Surprisingly, the Mexicans under commander of the Army of the West Ignacio Zaragoza (of Goliad, Texas), the frontal army of Gen. Negrete (of Puebla), the cavalry under Col. Porfirio Diaz (of Oaxaca) and a band of irregulars led by Gen. Juan Cortina (of San Pedro, the Rio Grande Valley, Texas), united with other regional armed groups to defeat the invading army.

"Las armas nacionales se han cubierto de gloria," Zaragoza started his message to Mexican President Benito Juarez.

"Cinco de Mayo is not Mexican Independence day," said Professor Bernandro Manuel Ibarrola Zamora as he began his presentation before students and other guests at the UTB-TSC Education and Business Complex Thursday. "But why has it gotten to the point that many people think so?"

And so Ibarrola began a discourse where – for the space of a little over an hour – he traced the origins of the battle and its aftermath. The Mexican nation, bred in failed revolutions, empire and regional fragmentation was ill prepared to fight a war against the leading army of the day after it landed in Veracruz along with a Spanish and English fleet to demand payments from the Mexican government after Juarez declared a moratorium on foreign debt following the victory of his Liberal army over the Conservatives in the disastrous Three-Years War, or War of Reform.

"Mexico was not a nation, as we know it," he said. "It was more of an archipelago of small regions each controlled by their own caciques with little allegiance to the central government. All other nations recognized its weakness."

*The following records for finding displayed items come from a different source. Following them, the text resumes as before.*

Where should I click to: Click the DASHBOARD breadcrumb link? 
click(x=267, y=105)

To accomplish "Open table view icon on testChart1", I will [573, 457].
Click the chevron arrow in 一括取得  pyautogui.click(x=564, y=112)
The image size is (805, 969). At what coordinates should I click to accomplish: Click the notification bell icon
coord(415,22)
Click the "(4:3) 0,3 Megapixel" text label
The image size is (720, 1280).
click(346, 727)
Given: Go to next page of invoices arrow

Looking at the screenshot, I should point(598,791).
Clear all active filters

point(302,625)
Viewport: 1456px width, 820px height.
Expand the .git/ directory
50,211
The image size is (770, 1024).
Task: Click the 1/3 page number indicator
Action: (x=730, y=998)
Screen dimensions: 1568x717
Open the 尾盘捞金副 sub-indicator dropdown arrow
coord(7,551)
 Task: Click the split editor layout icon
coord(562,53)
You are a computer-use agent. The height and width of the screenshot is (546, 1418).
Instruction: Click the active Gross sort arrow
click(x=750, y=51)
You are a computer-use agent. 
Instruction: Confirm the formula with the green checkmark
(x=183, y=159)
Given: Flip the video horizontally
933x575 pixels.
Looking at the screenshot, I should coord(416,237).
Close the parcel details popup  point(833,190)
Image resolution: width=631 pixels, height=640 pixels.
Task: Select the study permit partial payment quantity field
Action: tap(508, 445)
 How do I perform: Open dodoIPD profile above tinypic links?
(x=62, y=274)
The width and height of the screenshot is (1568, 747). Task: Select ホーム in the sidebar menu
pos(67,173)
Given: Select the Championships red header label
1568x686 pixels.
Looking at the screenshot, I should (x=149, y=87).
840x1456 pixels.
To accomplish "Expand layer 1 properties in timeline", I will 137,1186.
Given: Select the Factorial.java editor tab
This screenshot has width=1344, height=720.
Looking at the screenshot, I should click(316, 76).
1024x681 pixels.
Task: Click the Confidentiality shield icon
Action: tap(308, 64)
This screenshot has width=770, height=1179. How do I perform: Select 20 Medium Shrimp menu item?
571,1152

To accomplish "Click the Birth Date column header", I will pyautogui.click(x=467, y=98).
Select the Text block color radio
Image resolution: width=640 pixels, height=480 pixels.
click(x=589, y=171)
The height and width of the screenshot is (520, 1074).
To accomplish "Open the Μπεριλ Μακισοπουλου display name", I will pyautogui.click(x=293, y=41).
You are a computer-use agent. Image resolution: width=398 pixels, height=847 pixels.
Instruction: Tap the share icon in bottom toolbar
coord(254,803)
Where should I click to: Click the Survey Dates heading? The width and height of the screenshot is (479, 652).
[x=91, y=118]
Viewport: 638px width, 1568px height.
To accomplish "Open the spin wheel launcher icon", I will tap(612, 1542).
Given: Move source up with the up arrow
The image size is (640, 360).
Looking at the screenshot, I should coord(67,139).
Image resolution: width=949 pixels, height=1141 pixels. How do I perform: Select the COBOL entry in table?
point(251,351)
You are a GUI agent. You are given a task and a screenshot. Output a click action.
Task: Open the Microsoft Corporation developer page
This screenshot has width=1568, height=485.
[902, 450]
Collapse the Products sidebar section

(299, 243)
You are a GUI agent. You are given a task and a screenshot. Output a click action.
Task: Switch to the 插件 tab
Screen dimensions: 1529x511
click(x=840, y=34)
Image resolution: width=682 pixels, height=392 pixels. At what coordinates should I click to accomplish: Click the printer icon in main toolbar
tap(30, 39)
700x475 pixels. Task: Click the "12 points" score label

And so, Napoleon, wishing to establish a bulwark against U.S. hegemony in the Americas, sent his troops under the guise of collecting a debt and set out to install an emperor who would foil the wishes of the U.S. expansionists.

But the defeat of the 6,600 troops under Gen. Latrille by Zaragoza's 5,000 troops was not thought to be a great victory. Rather, it turned out to be more of a holding action for the eventual defeat of the Mexican defenders of Puebla almost a year later in May 16, 1863.

But as Ibarrola, a professor in Spain and at the Universidad Nacional Autonoma de Mexico (UNAM) explained, the battle signified a turning point in the history of Mexico. For the first time – after failed revolutions and prolonged civil war against their own countrymen – Mexican soldiers from different regions fought together against a foreign invader...and, to the world's surprise, won.

"That was really, the meaning of the Battle at Puebla on Cinco de Mayo," he said after his lecture. "It was the first time that the different regional forces thought of themselves as a nation fighting against a common enemy. It all came together on the cerro and plains of Puebla after five hours of battle. That was the real significance of Cinco de Mayo."

8 comments:

Anonymous said...

Not even the Mexicans observe Cinco de Mayo. Why do we??????

Anonymous said...

It is a western hemisphere thing, pendejo.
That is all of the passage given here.